_Exercise prompt:_ Go over the records and count each line that has the string "agent". Give the number and nothing else.

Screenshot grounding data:

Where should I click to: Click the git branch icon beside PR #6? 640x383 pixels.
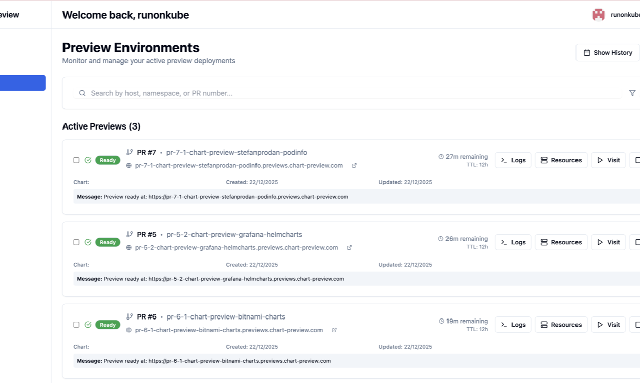pyautogui.click(x=130, y=316)
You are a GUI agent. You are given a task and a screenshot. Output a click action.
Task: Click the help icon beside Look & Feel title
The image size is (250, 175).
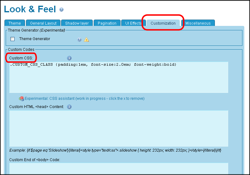61,10
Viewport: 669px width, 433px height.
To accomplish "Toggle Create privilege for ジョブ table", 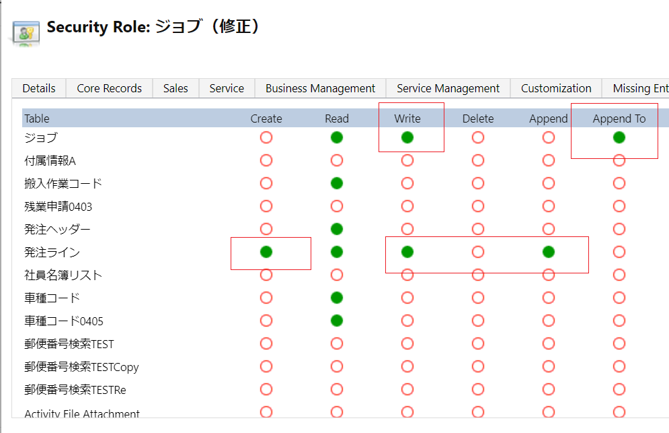I will pos(266,137).
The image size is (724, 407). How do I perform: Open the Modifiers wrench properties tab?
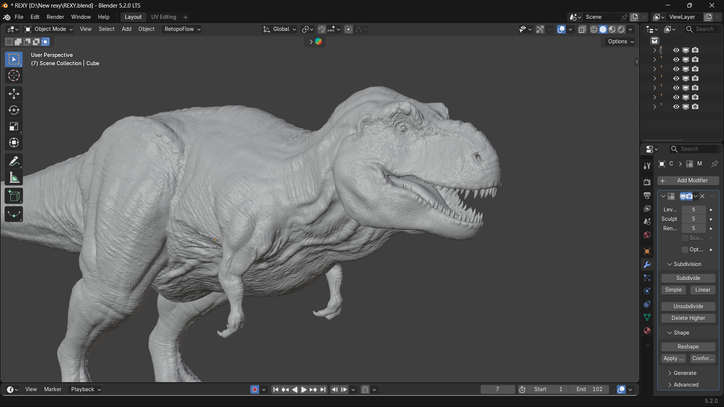click(x=647, y=265)
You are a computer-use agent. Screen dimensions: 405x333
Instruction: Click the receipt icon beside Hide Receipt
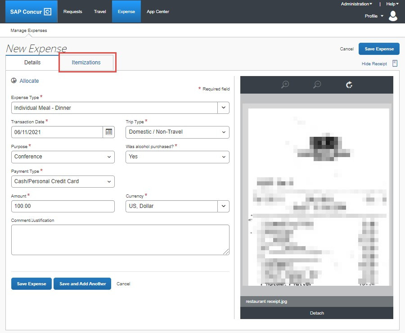coord(395,63)
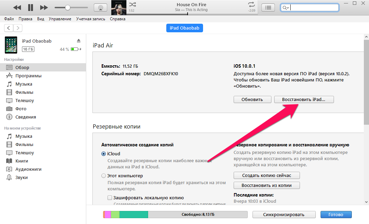Select the iCloud backup option
Screen dimensions: 369x224
click(104, 154)
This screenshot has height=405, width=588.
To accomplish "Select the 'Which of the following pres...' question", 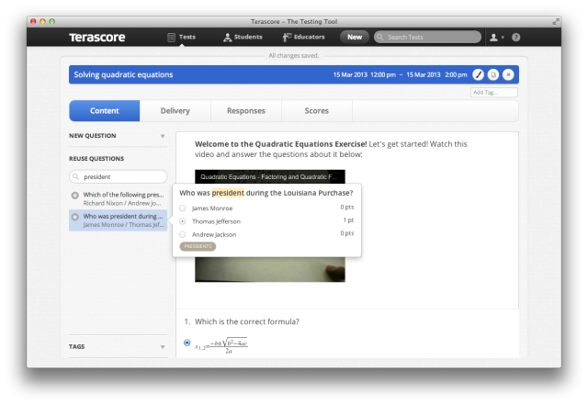I will pyautogui.click(x=119, y=198).
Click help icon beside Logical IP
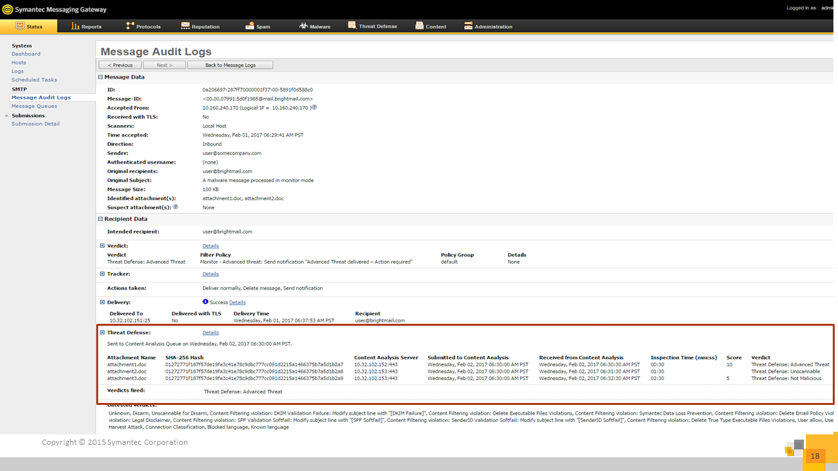The height and width of the screenshot is (471, 838). (x=314, y=107)
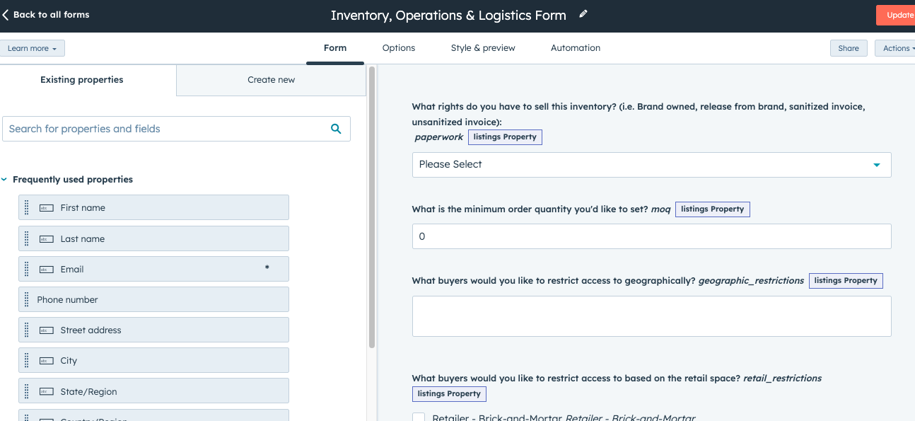Open the Actions dropdown

(897, 47)
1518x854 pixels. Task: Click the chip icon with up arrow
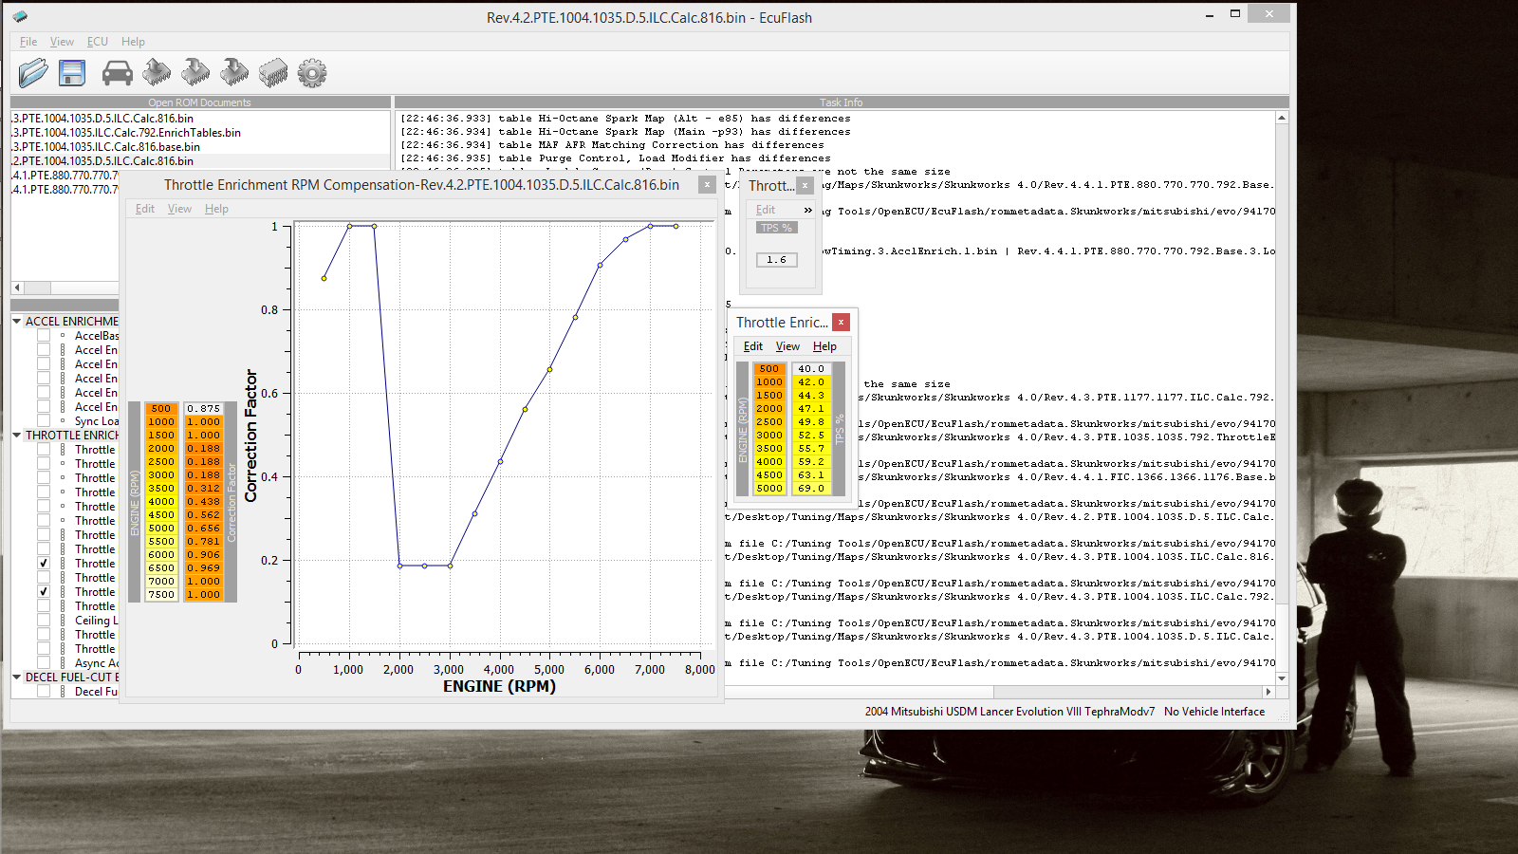[157, 73]
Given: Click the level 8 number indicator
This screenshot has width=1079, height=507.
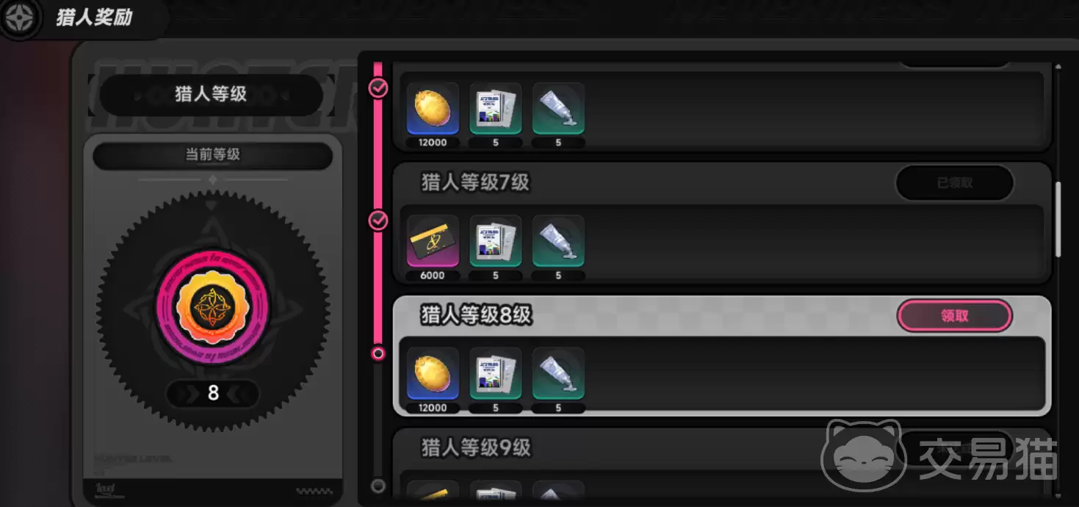Looking at the screenshot, I should point(213,393).
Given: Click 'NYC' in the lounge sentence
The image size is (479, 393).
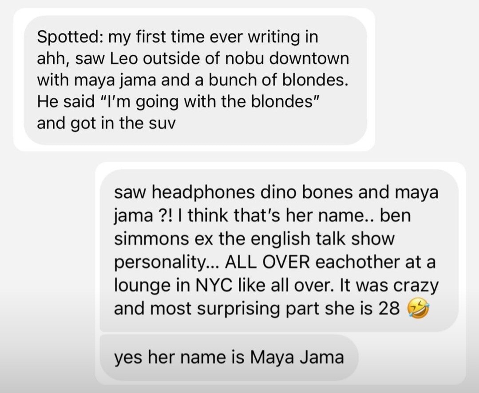Looking at the screenshot, I should (x=213, y=285).
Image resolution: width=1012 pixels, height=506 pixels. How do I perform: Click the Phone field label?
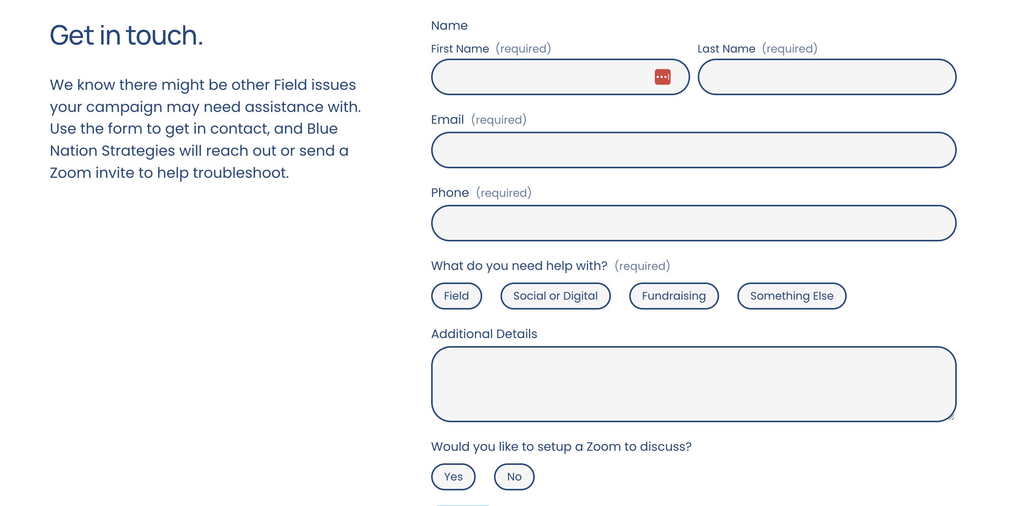tap(449, 193)

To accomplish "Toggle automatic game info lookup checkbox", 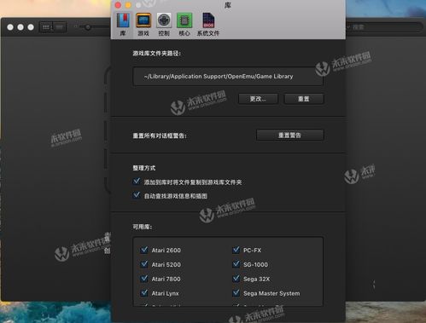I will pyautogui.click(x=137, y=195).
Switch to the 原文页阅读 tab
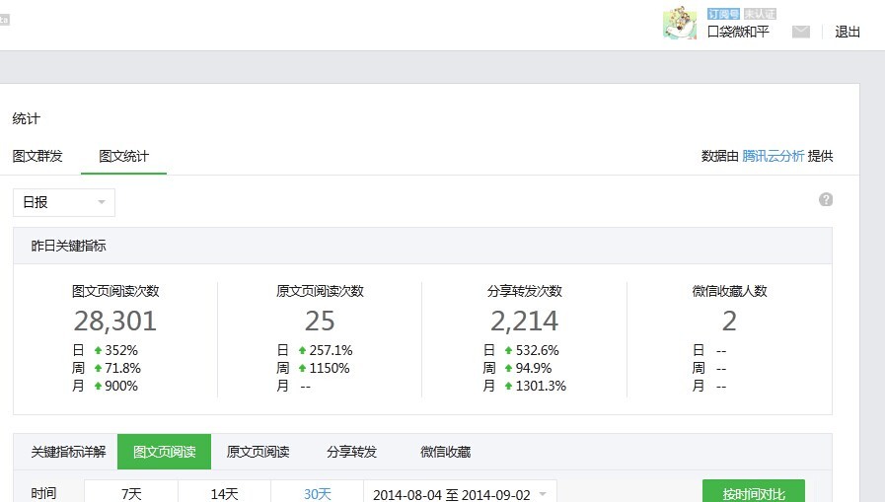This screenshot has height=502, width=885. (258, 452)
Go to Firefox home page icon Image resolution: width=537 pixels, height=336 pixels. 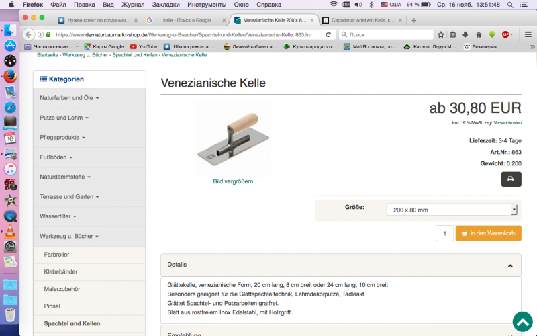pos(479,34)
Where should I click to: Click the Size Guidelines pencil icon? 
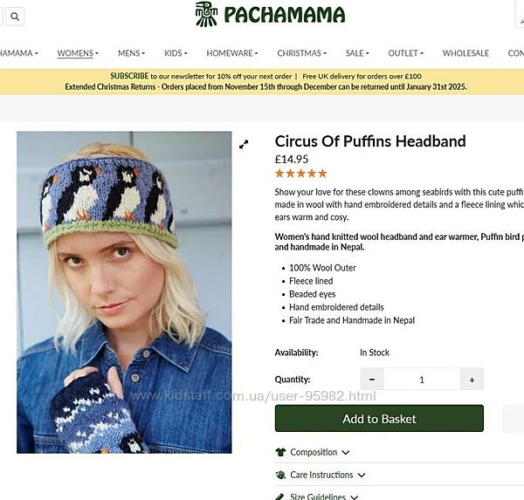280,497
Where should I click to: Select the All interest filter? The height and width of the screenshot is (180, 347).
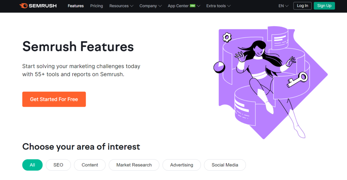tap(32, 165)
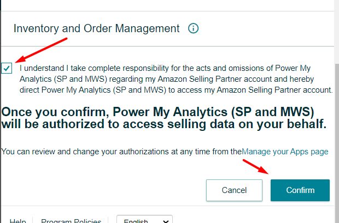Click the "You can review and change" sentence
The height and width of the screenshot is (223, 339).
click(121, 152)
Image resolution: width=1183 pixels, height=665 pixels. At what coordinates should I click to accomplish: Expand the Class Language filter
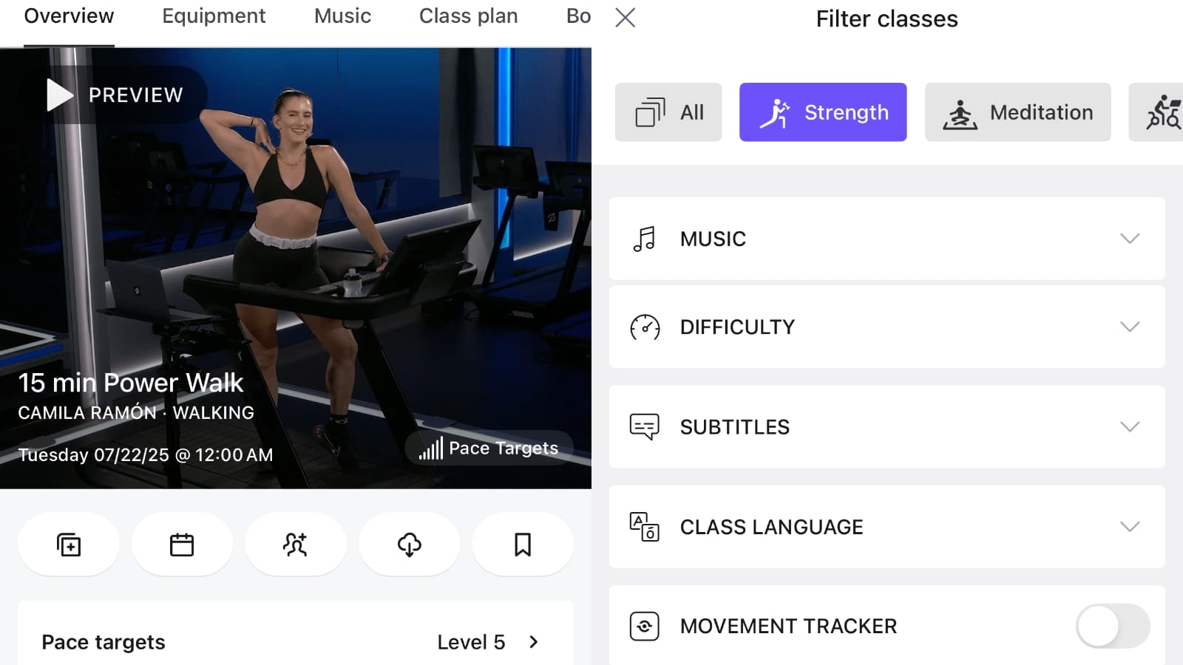[887, 527]
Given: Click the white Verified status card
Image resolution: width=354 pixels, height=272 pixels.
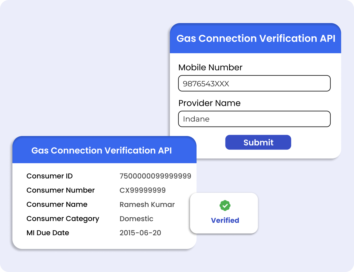Looking at the screenshot, I should click(224, 213).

_Output for this task:_ 2